Most recently, the minority faction attempted to convene a rump SCC meeting, contrary to the Party Plan and Roberts Rules of Order. Since the last SCC meeting was never formally ended – it was adjourned to February 27th – only the Chairman can call it back into session. The minority faction has some smart, experienced parliamentarians. They clearly knew this distinction. They tried to call the meeting, anyway, demonstrating again that some of them are not overly encumbered by rules.
Adding more obfuscation last week, two of the VFRW Representatives on SCC sent an entreaty to VFRW members, which circulated invented threats from the Republican Change Committee (RCC) – an organization that hasn’t existed for the past half a year – to the SCC representation of affiliated organizations. Those two VFRW officers could have easily confirmed that the RCC no longer exists. But, they either chose not to or didn’t care to because truth wasn’t relevant to their objective. Instead, they resurrected hackneyed falsehoods to scare their associates into believing that the monsters under their bed were real. Do you want to be led by people who invent frauds in order to prevail in their elections?

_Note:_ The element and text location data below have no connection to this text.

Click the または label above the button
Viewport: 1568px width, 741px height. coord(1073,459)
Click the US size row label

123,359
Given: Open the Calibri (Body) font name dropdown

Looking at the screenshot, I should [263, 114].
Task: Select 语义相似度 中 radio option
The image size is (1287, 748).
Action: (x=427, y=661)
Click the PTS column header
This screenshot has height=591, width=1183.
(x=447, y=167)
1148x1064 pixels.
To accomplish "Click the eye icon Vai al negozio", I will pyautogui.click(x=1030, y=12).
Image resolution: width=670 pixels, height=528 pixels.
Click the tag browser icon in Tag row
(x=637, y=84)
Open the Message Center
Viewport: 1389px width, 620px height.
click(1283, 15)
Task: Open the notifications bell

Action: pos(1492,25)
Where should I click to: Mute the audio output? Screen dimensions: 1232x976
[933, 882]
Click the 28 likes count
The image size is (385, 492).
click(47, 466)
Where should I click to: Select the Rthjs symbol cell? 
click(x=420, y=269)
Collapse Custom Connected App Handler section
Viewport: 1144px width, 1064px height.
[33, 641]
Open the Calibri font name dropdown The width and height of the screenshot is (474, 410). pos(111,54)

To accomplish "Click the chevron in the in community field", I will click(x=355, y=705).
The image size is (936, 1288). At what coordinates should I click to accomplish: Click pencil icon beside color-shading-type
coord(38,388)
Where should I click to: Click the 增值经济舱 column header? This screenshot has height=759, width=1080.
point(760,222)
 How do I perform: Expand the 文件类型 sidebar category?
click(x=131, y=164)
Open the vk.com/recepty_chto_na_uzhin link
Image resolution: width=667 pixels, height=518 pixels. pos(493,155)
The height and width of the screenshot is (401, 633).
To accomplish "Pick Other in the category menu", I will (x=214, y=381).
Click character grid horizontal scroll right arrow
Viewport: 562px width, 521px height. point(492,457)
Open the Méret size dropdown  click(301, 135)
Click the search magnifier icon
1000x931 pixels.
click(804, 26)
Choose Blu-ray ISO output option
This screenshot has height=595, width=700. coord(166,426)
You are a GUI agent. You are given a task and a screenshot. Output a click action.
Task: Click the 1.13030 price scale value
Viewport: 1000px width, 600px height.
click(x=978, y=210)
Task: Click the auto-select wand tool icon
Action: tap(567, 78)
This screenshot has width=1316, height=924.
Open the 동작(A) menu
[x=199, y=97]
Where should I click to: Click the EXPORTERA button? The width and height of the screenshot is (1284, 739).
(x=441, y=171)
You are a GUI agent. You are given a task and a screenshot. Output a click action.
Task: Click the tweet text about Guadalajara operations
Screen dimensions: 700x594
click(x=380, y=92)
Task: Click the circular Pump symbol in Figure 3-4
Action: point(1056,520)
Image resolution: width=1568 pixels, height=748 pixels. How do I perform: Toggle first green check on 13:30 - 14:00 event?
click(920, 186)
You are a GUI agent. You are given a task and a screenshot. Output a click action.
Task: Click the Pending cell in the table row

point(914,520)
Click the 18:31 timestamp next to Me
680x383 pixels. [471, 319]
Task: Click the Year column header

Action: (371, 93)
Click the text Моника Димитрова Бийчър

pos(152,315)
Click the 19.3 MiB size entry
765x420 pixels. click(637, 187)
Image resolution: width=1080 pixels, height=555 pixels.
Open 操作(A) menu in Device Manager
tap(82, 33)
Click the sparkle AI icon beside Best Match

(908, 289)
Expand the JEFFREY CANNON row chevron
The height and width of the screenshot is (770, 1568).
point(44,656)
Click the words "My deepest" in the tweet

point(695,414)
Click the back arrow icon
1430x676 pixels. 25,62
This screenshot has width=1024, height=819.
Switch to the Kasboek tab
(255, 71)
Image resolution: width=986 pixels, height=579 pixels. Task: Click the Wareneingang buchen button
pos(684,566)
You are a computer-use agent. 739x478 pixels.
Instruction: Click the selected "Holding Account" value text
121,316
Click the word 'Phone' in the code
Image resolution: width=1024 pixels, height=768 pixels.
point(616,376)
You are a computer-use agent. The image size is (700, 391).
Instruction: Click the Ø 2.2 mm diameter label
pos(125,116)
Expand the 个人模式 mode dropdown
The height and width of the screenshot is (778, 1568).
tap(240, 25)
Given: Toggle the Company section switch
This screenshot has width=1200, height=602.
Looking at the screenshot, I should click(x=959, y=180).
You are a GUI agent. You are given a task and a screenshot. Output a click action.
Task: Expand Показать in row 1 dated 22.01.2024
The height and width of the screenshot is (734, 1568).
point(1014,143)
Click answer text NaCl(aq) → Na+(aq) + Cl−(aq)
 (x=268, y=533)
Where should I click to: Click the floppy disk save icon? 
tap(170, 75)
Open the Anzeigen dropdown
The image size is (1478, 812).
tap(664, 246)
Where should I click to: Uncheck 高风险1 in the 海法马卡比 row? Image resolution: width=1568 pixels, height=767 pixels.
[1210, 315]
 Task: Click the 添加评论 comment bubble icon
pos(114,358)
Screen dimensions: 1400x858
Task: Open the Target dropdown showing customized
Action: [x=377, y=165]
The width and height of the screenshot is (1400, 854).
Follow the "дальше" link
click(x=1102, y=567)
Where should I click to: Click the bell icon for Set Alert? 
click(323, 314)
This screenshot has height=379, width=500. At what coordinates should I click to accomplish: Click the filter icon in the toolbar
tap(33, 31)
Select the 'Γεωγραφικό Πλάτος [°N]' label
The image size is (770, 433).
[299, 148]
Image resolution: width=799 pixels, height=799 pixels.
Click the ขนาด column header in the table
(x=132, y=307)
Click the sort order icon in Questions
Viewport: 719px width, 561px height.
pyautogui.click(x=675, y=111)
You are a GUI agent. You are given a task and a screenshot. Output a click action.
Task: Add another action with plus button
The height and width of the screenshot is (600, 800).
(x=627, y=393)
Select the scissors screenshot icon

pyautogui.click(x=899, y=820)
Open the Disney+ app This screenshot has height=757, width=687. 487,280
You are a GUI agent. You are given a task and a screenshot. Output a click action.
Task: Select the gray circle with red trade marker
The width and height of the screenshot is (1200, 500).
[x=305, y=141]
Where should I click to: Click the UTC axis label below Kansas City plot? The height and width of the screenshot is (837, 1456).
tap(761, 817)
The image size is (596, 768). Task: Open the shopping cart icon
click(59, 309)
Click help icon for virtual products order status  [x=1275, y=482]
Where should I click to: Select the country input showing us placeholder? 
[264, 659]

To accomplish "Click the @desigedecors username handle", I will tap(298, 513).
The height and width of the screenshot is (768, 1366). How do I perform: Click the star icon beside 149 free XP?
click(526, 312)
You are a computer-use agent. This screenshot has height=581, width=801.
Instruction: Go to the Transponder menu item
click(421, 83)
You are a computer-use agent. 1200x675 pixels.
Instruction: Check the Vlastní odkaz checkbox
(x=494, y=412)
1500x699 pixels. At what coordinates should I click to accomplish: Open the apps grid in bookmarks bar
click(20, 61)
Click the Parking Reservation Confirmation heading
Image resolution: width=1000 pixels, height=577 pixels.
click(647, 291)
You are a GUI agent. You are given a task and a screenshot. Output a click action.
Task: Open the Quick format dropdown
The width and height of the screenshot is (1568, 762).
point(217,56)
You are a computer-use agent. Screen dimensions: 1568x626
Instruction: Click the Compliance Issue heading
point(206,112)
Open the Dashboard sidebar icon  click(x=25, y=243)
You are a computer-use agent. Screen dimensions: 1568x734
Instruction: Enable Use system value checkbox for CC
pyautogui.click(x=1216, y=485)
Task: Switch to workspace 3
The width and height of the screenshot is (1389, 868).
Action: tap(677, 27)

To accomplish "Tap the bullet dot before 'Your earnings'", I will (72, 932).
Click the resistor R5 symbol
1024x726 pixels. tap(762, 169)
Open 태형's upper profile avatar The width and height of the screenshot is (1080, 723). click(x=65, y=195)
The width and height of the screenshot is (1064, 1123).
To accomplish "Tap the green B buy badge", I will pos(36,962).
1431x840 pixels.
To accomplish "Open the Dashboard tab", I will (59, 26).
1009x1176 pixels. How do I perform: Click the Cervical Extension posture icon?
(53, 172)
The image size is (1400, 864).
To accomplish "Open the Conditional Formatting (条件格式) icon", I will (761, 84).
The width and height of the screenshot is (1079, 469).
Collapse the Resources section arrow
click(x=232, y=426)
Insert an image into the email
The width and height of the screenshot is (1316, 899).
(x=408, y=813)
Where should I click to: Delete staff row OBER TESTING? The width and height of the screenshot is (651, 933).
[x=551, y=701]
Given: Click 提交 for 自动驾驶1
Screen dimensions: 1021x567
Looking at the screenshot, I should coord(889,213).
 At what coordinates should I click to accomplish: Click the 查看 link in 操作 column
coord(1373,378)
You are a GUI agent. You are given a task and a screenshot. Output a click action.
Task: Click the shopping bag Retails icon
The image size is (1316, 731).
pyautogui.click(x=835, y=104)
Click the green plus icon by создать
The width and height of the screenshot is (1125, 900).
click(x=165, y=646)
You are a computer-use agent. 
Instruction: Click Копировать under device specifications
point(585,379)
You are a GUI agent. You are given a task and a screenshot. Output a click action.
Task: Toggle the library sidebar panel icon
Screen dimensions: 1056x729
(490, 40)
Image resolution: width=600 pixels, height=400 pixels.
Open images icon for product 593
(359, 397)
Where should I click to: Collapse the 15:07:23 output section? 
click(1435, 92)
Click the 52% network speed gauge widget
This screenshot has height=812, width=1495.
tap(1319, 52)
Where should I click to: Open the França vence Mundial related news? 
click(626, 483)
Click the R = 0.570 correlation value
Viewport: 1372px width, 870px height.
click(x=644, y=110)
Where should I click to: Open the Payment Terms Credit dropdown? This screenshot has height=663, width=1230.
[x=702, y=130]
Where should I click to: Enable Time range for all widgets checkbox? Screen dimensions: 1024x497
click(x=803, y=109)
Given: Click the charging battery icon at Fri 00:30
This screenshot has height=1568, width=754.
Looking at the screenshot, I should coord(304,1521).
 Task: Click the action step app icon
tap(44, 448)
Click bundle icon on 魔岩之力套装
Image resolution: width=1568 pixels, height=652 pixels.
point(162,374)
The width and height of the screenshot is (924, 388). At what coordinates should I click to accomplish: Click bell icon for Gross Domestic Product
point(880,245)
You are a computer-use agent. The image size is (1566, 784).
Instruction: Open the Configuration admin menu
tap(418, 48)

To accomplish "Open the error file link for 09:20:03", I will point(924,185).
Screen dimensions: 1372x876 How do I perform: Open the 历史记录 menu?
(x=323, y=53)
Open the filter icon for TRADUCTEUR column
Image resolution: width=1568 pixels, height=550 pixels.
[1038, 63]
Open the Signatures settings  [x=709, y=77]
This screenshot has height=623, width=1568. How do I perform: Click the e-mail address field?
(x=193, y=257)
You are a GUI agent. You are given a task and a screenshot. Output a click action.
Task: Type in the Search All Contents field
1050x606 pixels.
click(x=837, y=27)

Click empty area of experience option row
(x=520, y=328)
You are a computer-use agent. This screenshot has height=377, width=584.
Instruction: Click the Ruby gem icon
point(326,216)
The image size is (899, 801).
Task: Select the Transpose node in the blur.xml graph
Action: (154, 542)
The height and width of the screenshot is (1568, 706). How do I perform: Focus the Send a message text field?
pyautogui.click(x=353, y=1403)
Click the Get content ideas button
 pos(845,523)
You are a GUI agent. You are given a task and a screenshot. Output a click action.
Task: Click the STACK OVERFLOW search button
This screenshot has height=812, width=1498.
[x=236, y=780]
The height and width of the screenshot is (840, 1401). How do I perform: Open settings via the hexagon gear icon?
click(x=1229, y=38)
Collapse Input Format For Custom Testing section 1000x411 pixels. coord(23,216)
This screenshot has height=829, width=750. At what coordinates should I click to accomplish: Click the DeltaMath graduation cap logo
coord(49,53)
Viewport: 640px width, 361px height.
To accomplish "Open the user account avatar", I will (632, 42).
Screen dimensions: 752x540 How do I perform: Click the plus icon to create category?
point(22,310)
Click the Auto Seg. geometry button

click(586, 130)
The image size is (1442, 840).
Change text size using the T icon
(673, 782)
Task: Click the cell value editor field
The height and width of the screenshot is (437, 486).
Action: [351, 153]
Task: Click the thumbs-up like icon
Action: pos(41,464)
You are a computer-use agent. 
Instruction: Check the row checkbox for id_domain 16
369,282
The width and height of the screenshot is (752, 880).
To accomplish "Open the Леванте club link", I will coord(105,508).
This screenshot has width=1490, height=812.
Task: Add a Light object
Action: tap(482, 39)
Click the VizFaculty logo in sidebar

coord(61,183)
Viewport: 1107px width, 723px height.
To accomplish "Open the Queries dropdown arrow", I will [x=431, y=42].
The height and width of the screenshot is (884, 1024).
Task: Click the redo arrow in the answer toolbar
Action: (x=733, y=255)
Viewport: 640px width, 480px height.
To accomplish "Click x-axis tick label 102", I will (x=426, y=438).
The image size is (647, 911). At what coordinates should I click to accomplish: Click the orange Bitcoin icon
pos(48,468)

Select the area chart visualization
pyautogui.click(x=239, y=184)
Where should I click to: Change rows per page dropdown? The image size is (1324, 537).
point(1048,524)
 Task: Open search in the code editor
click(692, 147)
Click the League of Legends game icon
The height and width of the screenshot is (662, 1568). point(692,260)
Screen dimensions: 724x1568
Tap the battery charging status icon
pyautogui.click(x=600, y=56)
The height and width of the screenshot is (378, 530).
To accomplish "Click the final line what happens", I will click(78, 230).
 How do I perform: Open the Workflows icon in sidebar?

Why is the minority faction working so hard to over-turn the SCC’s legitimately chosen method of nomination? Is it because at least five of them have endorsed a candidate who is polling in minuscule numbers right now and clearly won’t prevail in a convention? What are their conflicts of interest? One member is paid by the Senate Republican caucus which has a vested interest in the Governor’s race. Who does he represent in our internal discussions? Another works for a wealthy lobbying firm in Washington and has already endorsed a candidate very unlikely to prevail in a convention. Is there impropriety there? Maybe. Is there the appearance of impropriety? Absolutely.
The real question before our leadership right now is no longer the method of nomination. Rather, it is which faction will prevail – those who work inside the rules and those who see the rules as a tool to be manipulated to get the result they want. Which do you think has the best interests of the RPV at heart and which is just after power? I ask all State Central Committee members, with whom will you align? If the minority faction prevails in over-turning the convention choice, can we demand fair elections in Virginia when we show we that cannot tolerate one inside the RPV?
The Democratic Party is run by elites that pick their own candidates, pack their nominating committee with super-delegates picked by the elites, and demand that their members march in lock-step behind them. If swing votes on our State Central Committee opt to change to support the minority faction in debate and they get their primary, then how are we any different?
For my part, I do not want the RPV to be the mirror image of the Democratic Party. I want an RPV that responds to the views of its members, not a club run by a small, power-driven elite. We had that before, it failed, and I don’t want to go back there. The RPV is the party of common folk. Our leadership needs to respect that. Those who do not respect that need to leave. Their time has passed.